Medico-Economic Comparison of Four Strategies of Radioiodine Ablation in Thyroid Carcinoma Patients
Status:
Unknown status
Trial end date:
1969-12-31
Target enrollment:
Participant gender:
Summary
In France, 3,700 new cases of thyroid cancer are diagnosed each year. Differentiated thyroid
carcinoma represents more than 90% of all thyroid cancers; and has a 10-year survival of
90-95% of patients. This favorable prognosis is the result of an effective primary therapy,
which consists of a total thyroidectomy that is followed by radio-iodine ablation with 3,7GBq
(100mCi) in case of significant risk of persistent disease.

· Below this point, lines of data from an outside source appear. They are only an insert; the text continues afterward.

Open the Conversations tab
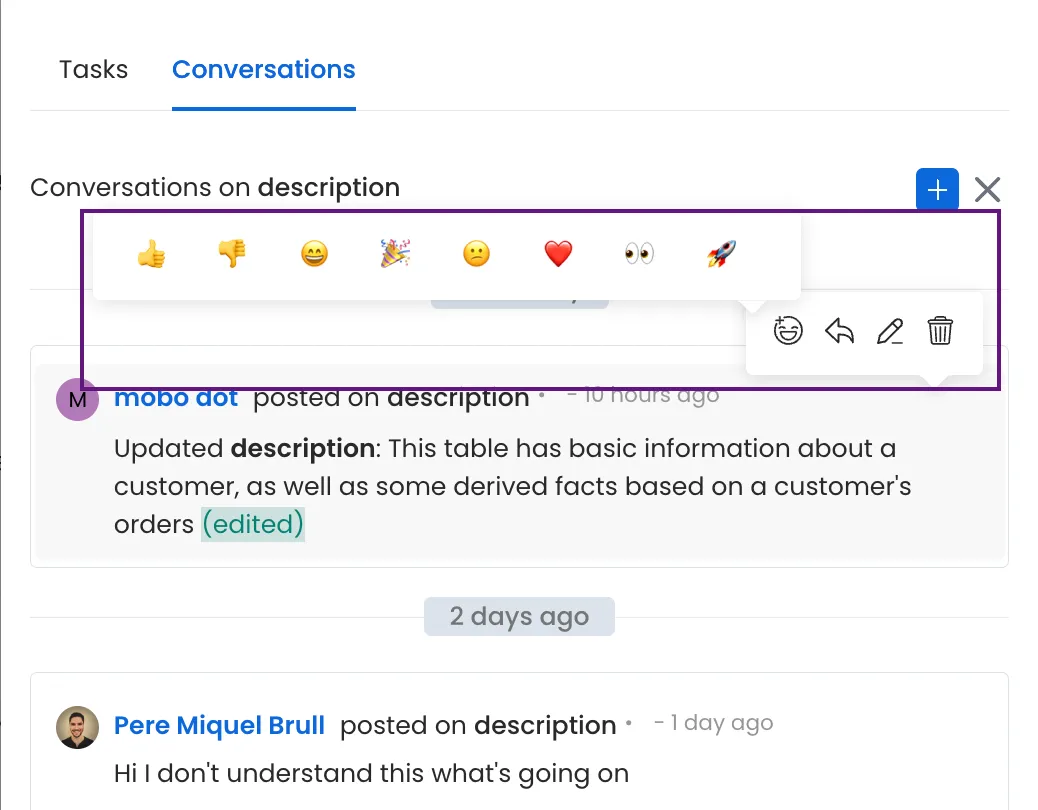Screen dimensions: 1038x810 263,70
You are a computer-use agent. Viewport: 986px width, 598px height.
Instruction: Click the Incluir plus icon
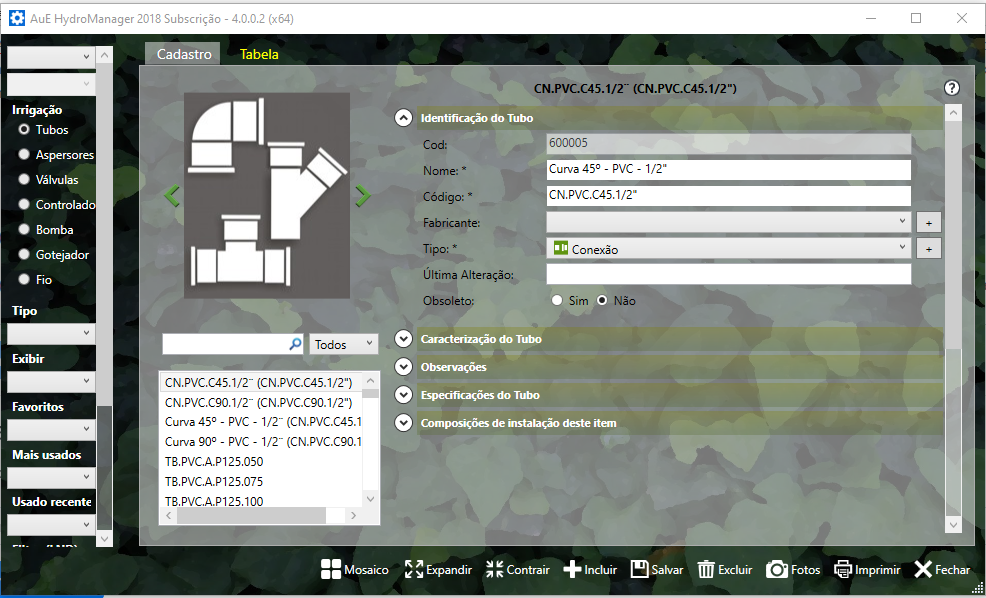point(572,569)
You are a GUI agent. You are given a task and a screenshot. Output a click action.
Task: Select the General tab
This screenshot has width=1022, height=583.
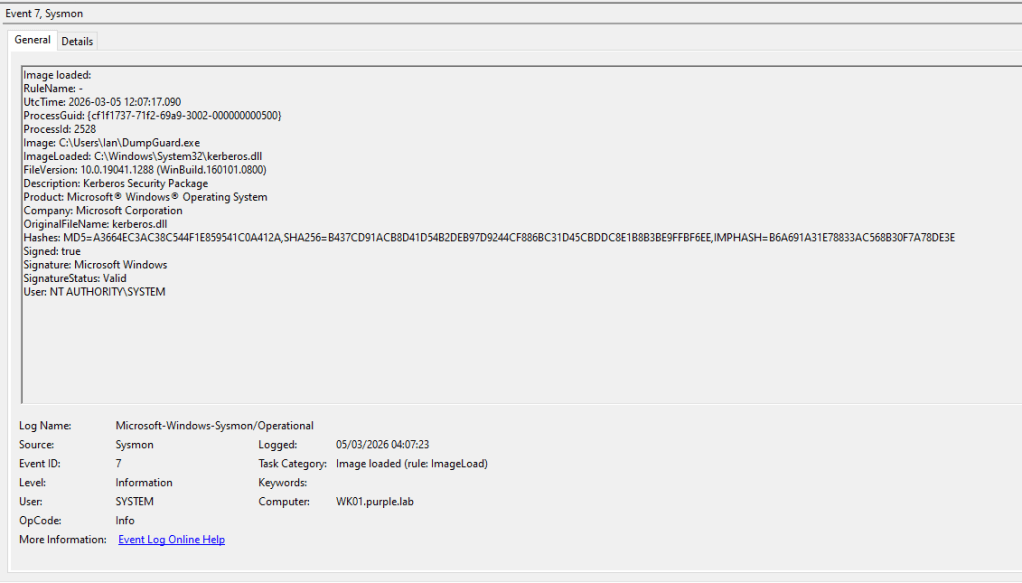coord(32,40)
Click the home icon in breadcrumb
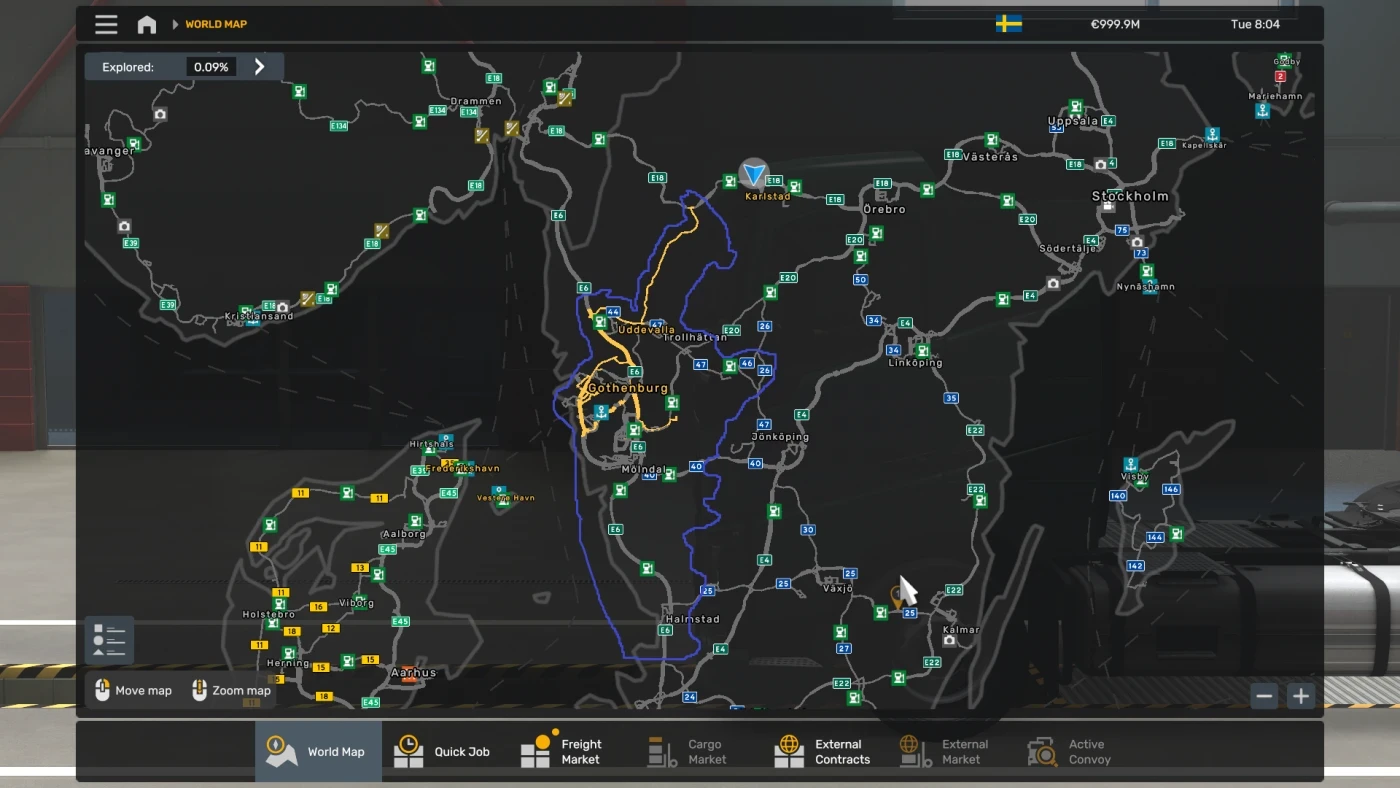Image resolution: width=1400 pixels, height=788 pixels. [x=147, y=24]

Few centers investigated the
possibility to administer lower doses of 131I (1GBq, 30 mCi), in order to limit the potential
long-term adverse complications for patients and to respond to radioprotection rules for
family members and medical staff.
Radio-iodine ablation requires TSH stimulation, which was historically achieved by thyroid
hormone withdrawal for 3 to 5 weeks. During this period, patients suffered from symptoms of
hypothyroidism. The recombinant human TSH (rhTSH, Thyrogen®, Genzyme Therapeutics, Cambridge,
USA) was approved in Europe in 2005 as an alternative stimulation procedure to withdrawal
during ablation. It allows patients to remain euthyroid on thyroid hormone therapy (that
needs not to be withdrawn). However, this a costly drug (800 € per patient), whose economic
efficiency needs to be checked.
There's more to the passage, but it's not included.